Can you render all the records below as a Markdown table with the columns No. and Line, one row per line, with blank lines and the pictures left out?

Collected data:

|---|

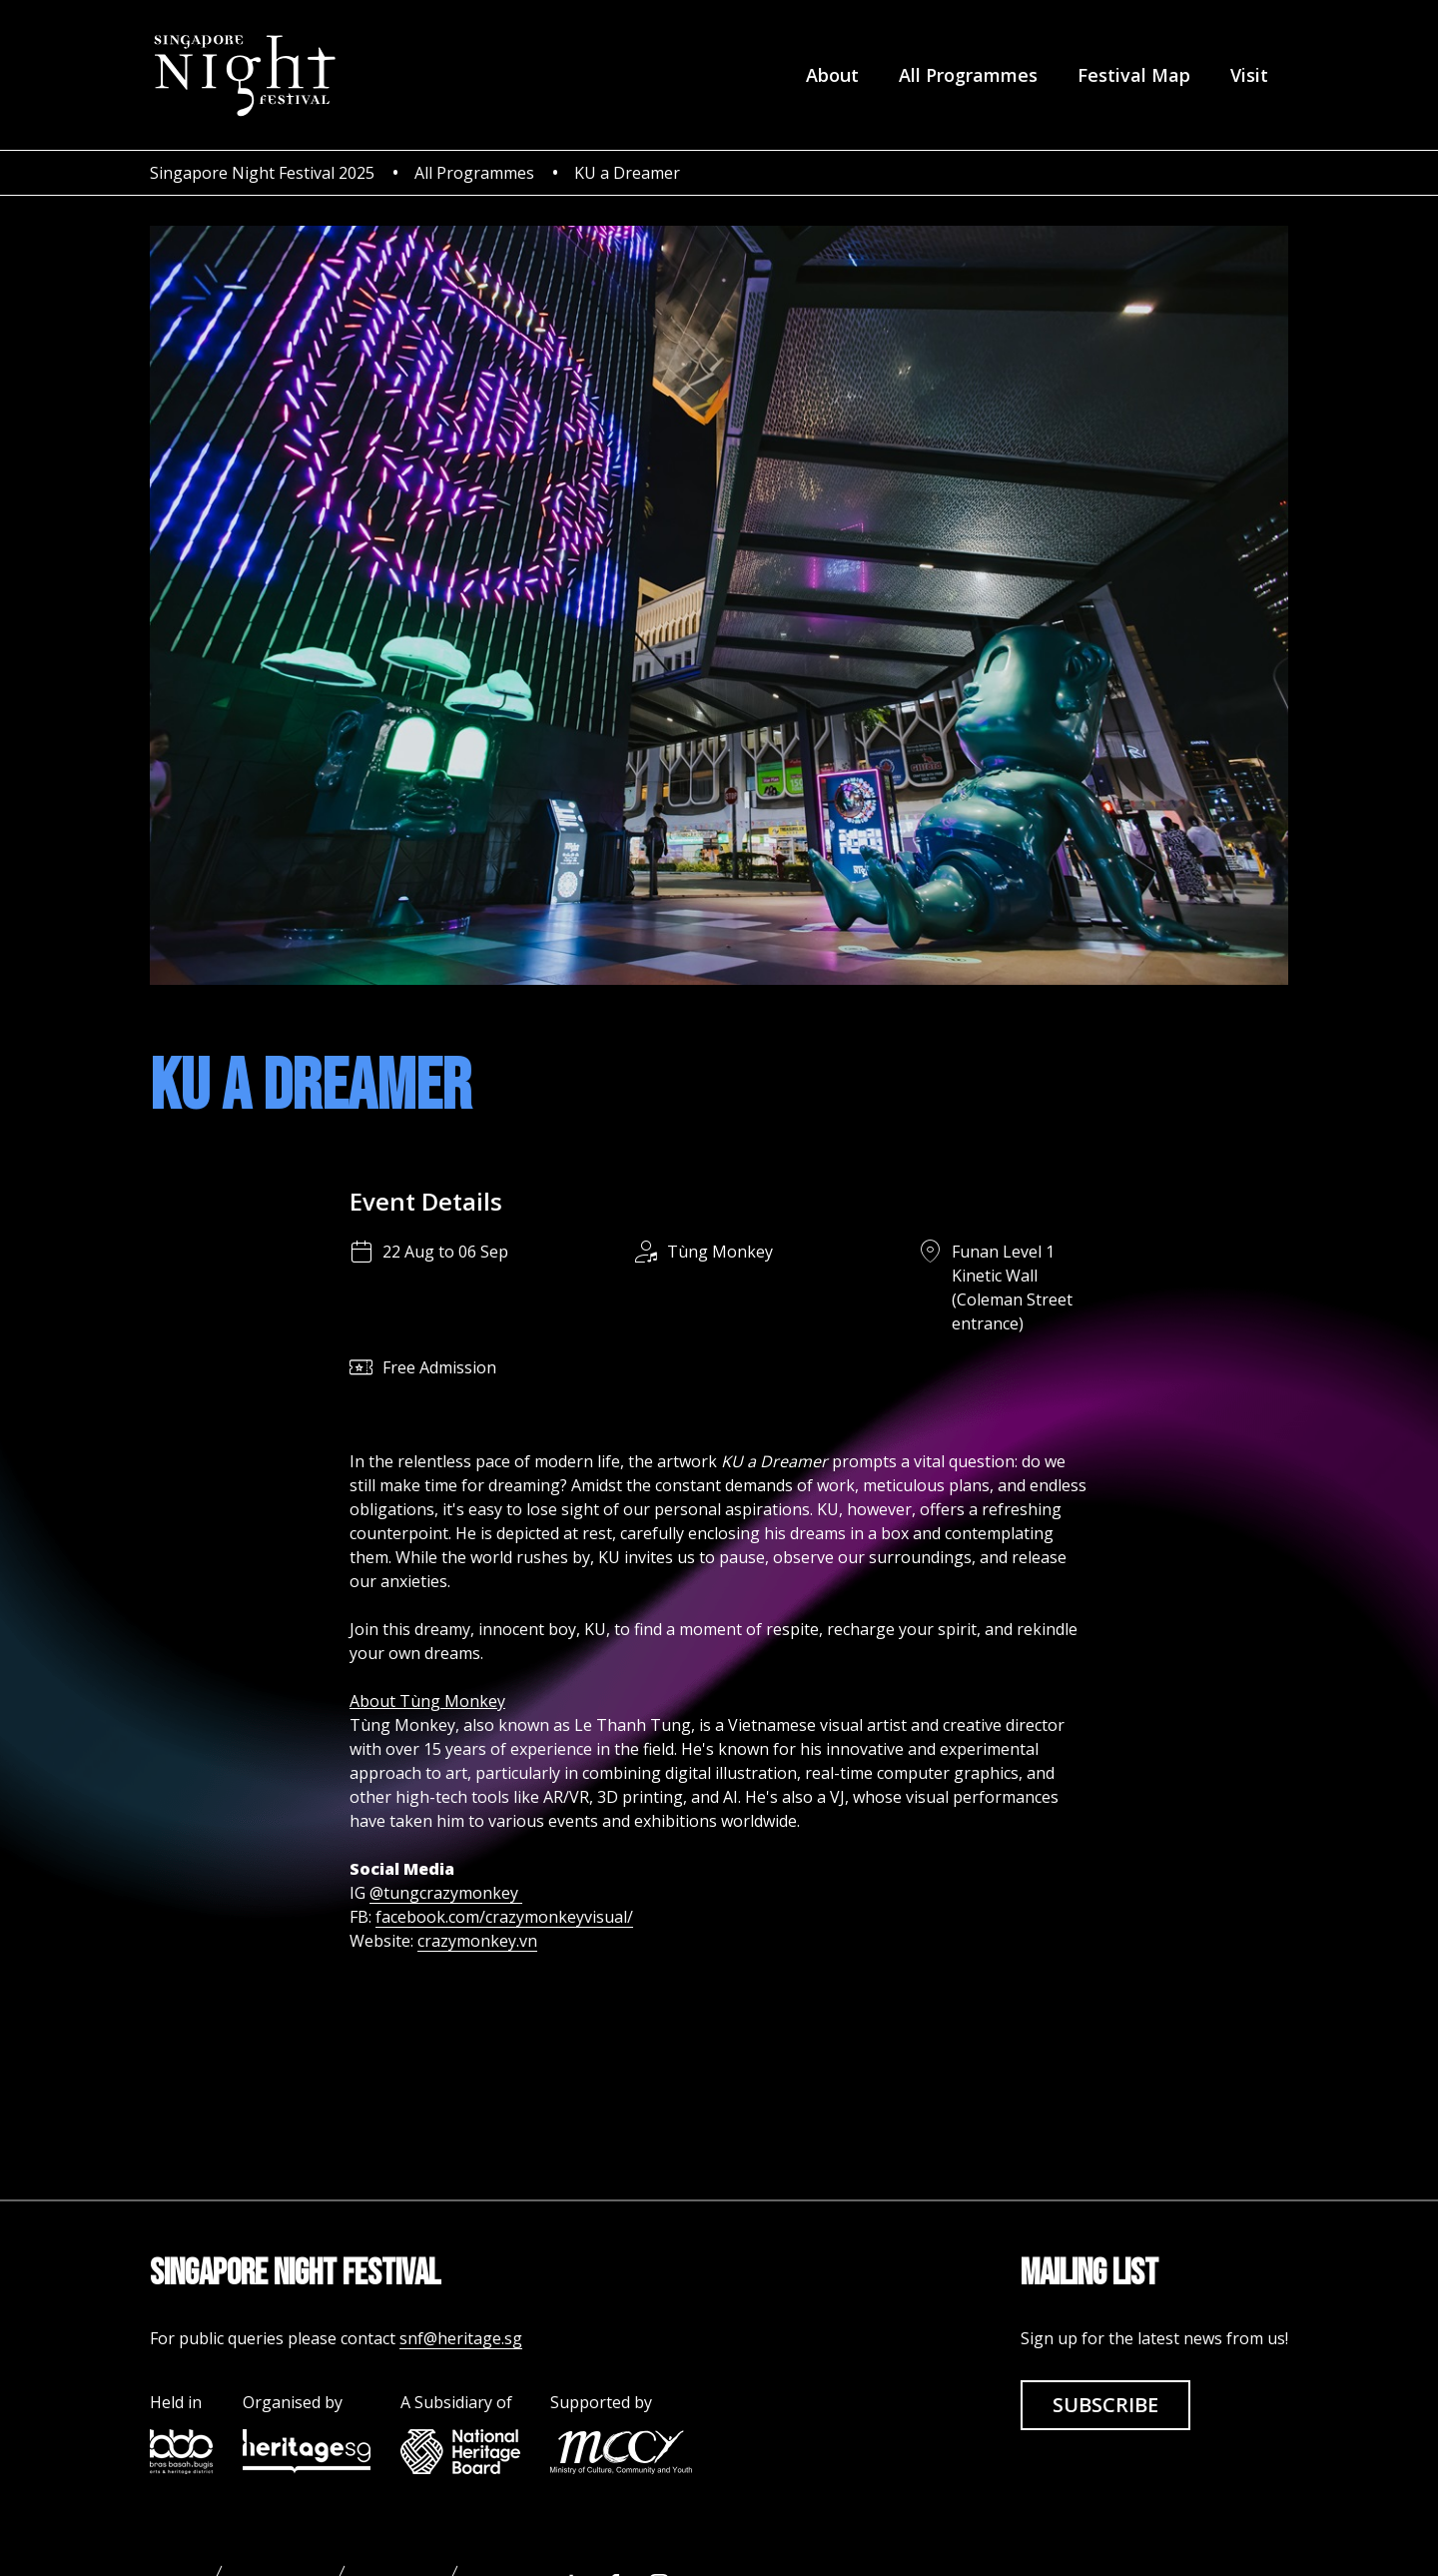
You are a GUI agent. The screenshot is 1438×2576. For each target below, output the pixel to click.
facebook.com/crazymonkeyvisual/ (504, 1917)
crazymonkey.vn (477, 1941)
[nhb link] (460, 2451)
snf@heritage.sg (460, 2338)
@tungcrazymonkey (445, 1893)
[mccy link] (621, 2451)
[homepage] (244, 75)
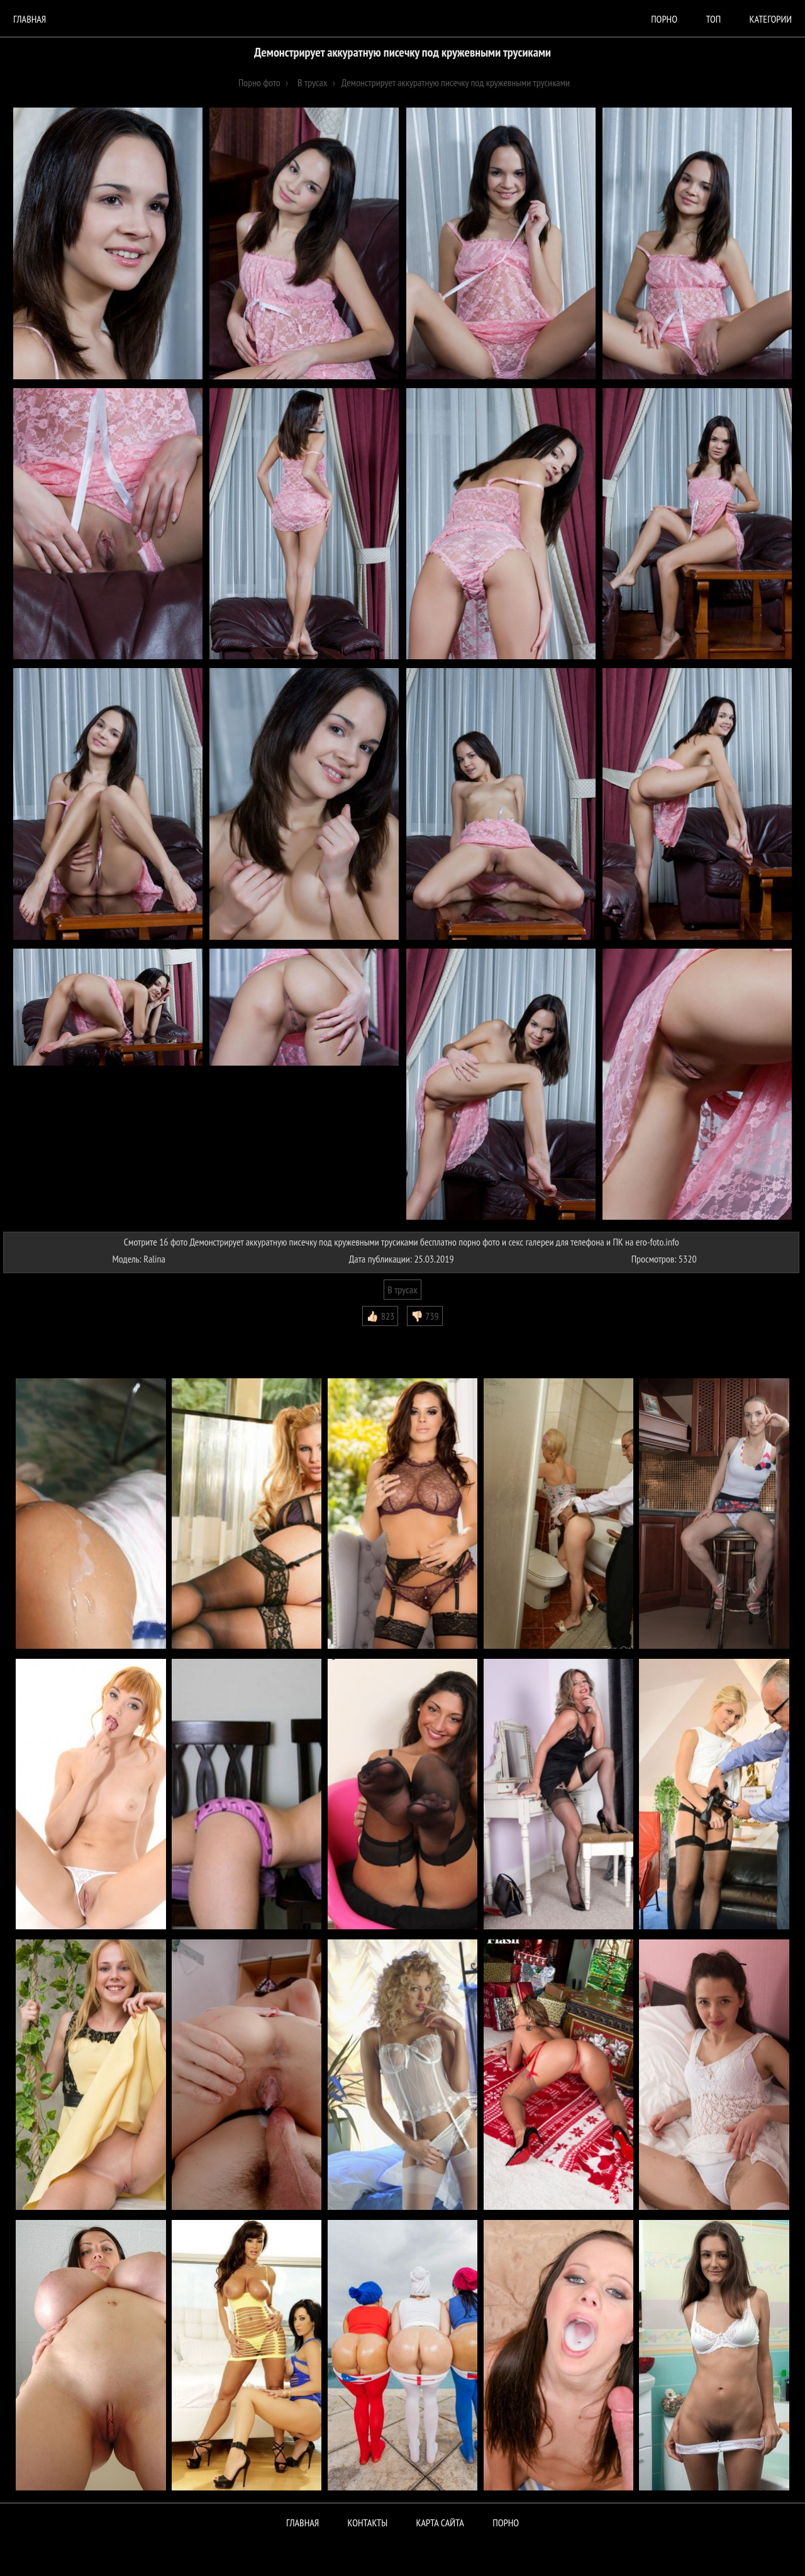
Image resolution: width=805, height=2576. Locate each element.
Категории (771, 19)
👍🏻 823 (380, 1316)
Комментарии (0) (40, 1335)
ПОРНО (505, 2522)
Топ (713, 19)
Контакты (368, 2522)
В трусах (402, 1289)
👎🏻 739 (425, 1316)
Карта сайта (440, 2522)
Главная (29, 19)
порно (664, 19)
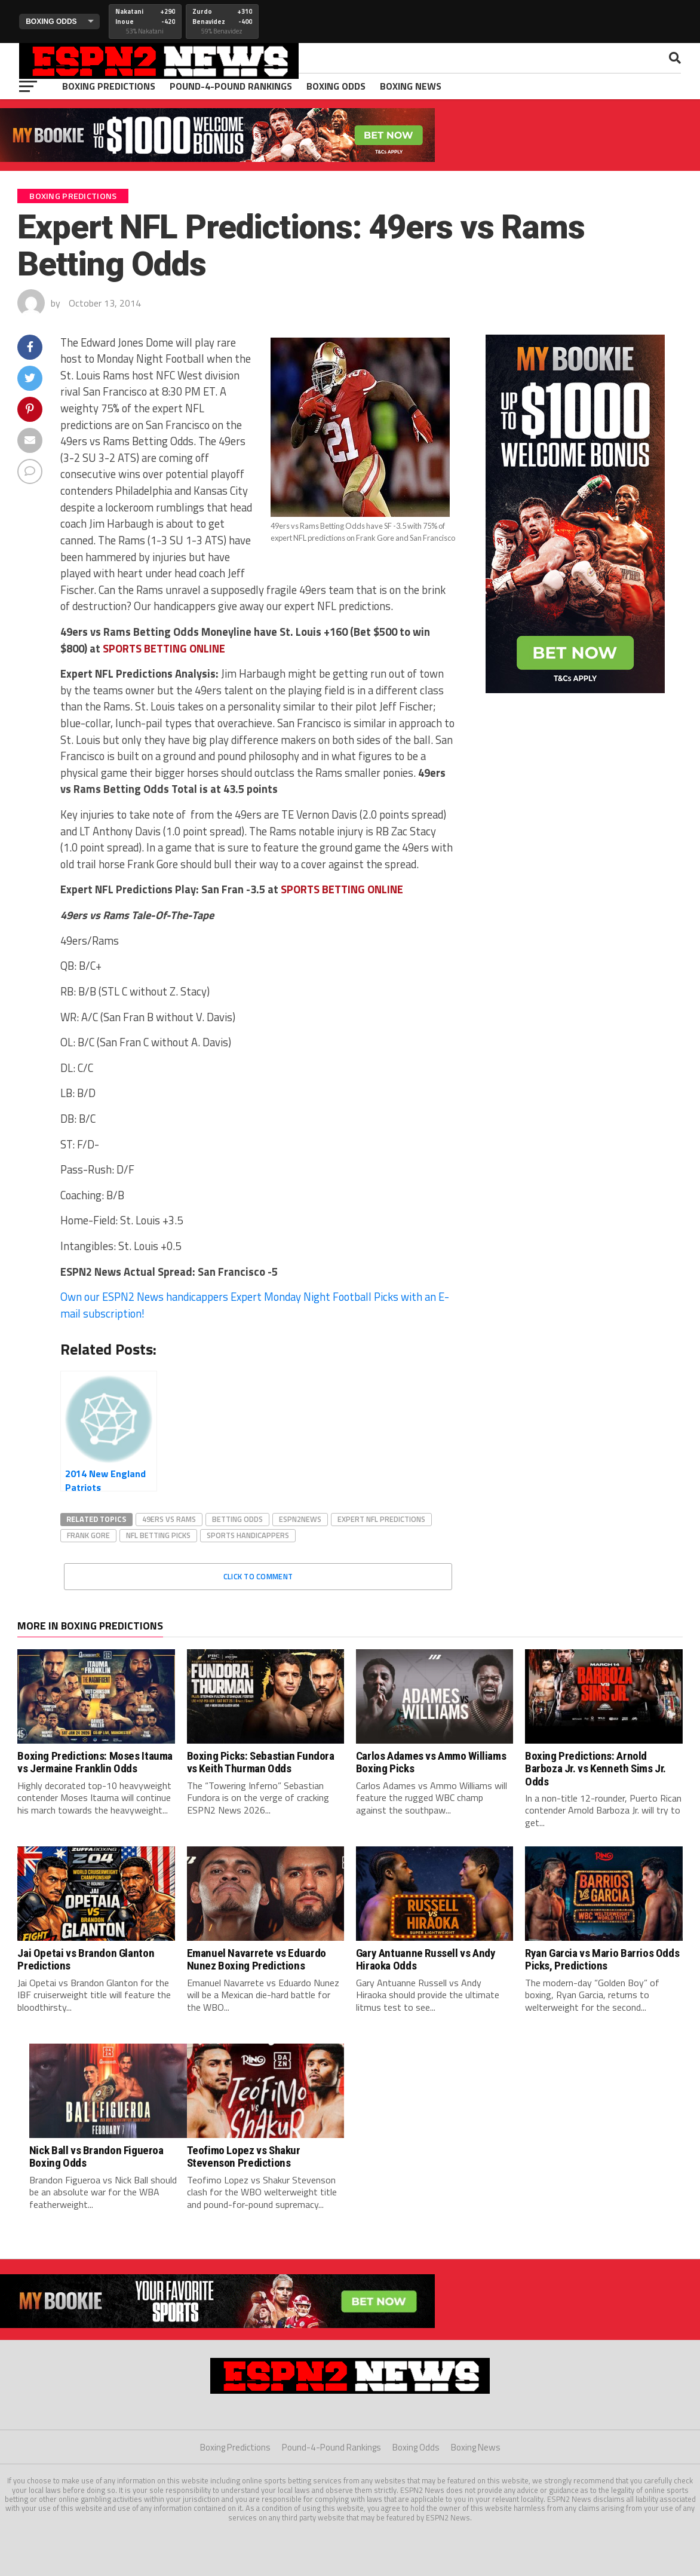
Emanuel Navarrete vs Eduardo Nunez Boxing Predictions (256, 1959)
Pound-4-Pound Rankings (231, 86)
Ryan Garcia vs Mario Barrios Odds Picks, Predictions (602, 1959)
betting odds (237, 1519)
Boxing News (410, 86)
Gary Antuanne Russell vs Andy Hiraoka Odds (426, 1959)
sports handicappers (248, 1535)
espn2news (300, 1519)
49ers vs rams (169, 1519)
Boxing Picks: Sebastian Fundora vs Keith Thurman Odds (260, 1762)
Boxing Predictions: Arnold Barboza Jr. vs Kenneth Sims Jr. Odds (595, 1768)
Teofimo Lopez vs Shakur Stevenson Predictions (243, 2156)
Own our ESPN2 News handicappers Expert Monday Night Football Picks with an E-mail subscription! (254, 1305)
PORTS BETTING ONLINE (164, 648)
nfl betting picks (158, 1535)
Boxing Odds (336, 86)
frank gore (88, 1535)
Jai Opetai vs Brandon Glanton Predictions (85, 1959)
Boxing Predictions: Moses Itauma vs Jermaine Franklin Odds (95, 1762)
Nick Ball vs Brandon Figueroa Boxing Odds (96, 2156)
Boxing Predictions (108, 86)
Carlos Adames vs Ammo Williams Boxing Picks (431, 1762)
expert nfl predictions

|---|

## Written answer
| No. | Line |
|---|---|
| 1 | You are a GUI agent. The screenshot is 1438×2576. For each target below, output the pixel to click. |
| 2 | facebook.com/crazymonkeyvisual/ (504, 1917) |
| 3 | crazymonkey.vn (477, 1941) |
| 4 | [nhb link] (460, 2451) |
| 5 | snf@heritage.sg (460, 2338) |
| 6 | @tungcrazymonkey (445, 1893) |
| 7 | [mccy link] (621, 2451) |
| 8 | [homepage] (244, 75) |
| 9 | Image resolution: width=805, height=2576. Locate each element. |
| 10 | Категории (771, 19) |
| 11 | 👍🏻 823 (380, 1316) |
| 12 | Комментарии (0) (40, 1335) |
| 13 | ПОРНО (505, 2522) |
| 14 | Топ (713, 19) |
| 15 | Контакты (368, 2522) |
| 16 | В трусах (402, 1289) |
| 17 | 👎🏻 739 (425, 1316) |
| 18 | Карта сайта (440, 2522) |
| 19 | Главная (29, 19) |
| 20 | порно (664, 19) |
| 21 | Emanuel Navarrete vs Eduardo Nunez Boxing Predictions (256, 1959) |
| 22 | Pound-4-Pound Rankings (231, 86) |
| 23 | Ryan Garcia vs Mario Barrios Odds Picks, Predictions (602, 1959) |
| 24 | betting odds (237, 1519) |
| 25 | Boxing News (410, 86) |
| 26 | Gary Antuanne Russell vs Andy Hiraoka Odds (426, 1959) |
| 27 | sports handicappers (248, 1535) |
| 28 | espn2news (300, 1519) |
| 29 | 49ers vs rams (169, 1519) |
| 30 | Boxing Picks: Sebastian Fundora vs Keith Thurman Odds (260, 1762) |
| 31 | Boxing Predictions: Arnold Barboza Jr. vs Kenneth Sims Jr. Odds (595, 1768) |
| 32 | Teofimo Lopez vs Shakur Stevenson Predictions (243, 2156) |
| 33 | Own our ESPN2 News handicappers Expert Monday Night Football Picks with an E-mail subscription! (254, 1305) |
| 34 | PORTS BETTING ONLINE (164, 648) |
| 35 | nfl betting picks (158, 1535) |
| 36 | Boxing Odds (336, 86) |
| 37 | frank gore (88, 1535) |
| 38 | Jai Opetai vs Brandon Glanton Predictions (85, 1959) |
| 39 | Boxing Predictions: Moses Itauma vs Jermaine Franklin Odds (95, 1762) |
| 40 | Nick Ball vs Brandon Figueroa Boxing Odds (96, 2156) |
| 41 | Boxing Predictions (108, 86) |
| 42 | Carlos Adames vs Ammo Williams Boxing Picks (431, 1762) |
| 43 | expert nfl predictions |